Despite media hype, Google Fiber has only 30,000 total video subscribers in Kansas City, Provo City, Utah and Stanford. While Google’s reach is expected to grow as it plans to roll out the service in 18 new cities including Atlanta, Nashville, and Austin, it will still be a small player in this market.
On the surface, it would appear that Google’s limited geographic roll-out of 1-gigabit-per-second broadband service couldn’t possibly affect most enterprises, but it already has. By directly supplying gigabit service in a handful of metropolitan areas, Google is pushing incumbent broadband providers to offer faster service. Most important, the upgrades are not limited to areas where Google is directly operating its service. Comcast and AT&T are now promising to offer gigabit speeds in cities where Google isn’t competing.

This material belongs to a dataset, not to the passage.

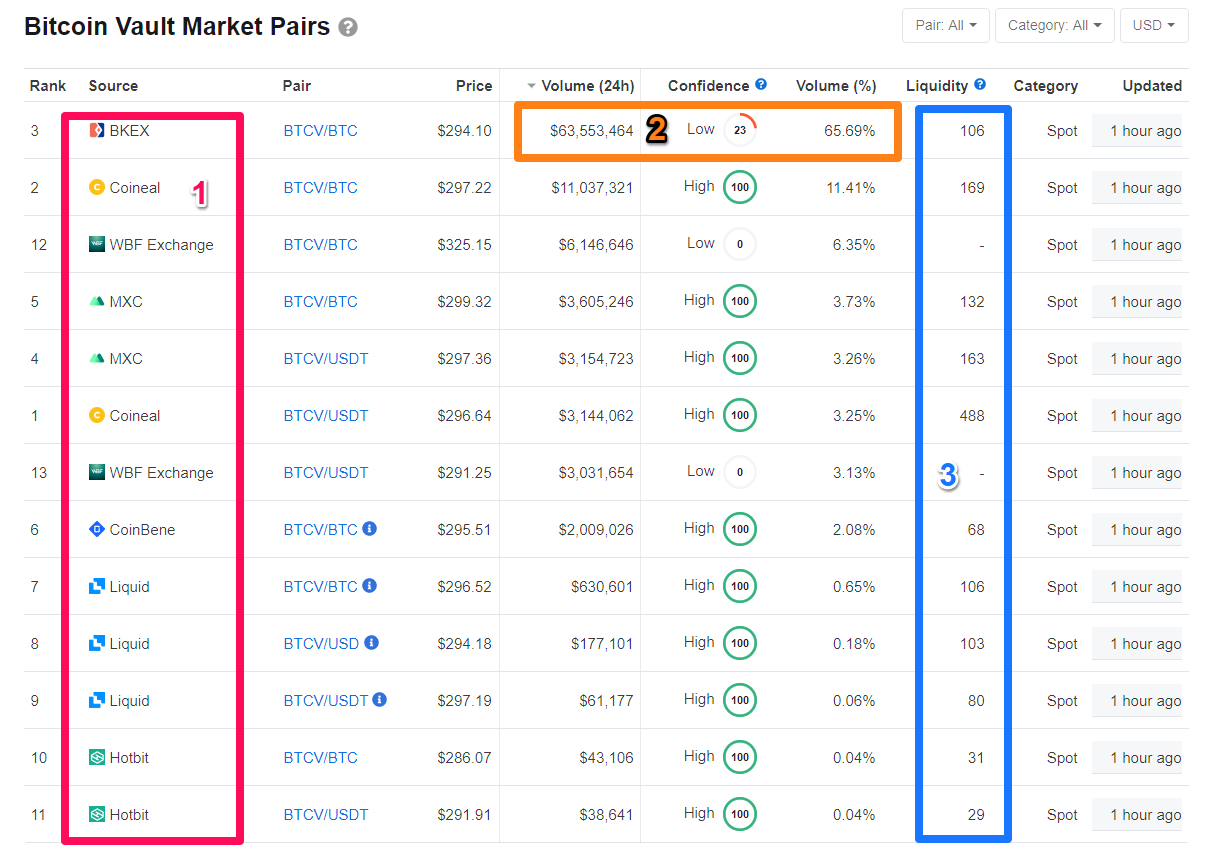The height and width of the screenshot is (851, 1206).
Task: Expand the USD currency dropdown
Action: (1154, 25)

Google Fi is a MVNO (mobile virtual network operator) service where subscribers can buy a contract from Google to have voice, messaging, and a set limit of data per month, starting at $30. And, Google will refund unused data by rolling it into the next month’s allotment. Most enterprises are unlikely to use this service which relies on public hot spots that are not secure, but the service will pressure larger firms to offer more economic plans to compete.
Google Fi, like Google Fiber, is helping to provide users with more bandwidth at faster speeds and lower costs. Verizon reported a 50% increase in data use per device in the last quarter, but its revenue per device is falling. This is having a deflationary impact on telecom costs for enterprises. While these two initiatives from Google are small, the effect is large because competitors know that Google can invest more resources to disrupt the market – as it did with the Android operating system. Expect cost to only further deflate as Google continues reaching into markets and injecting fresh competition into the marketplace.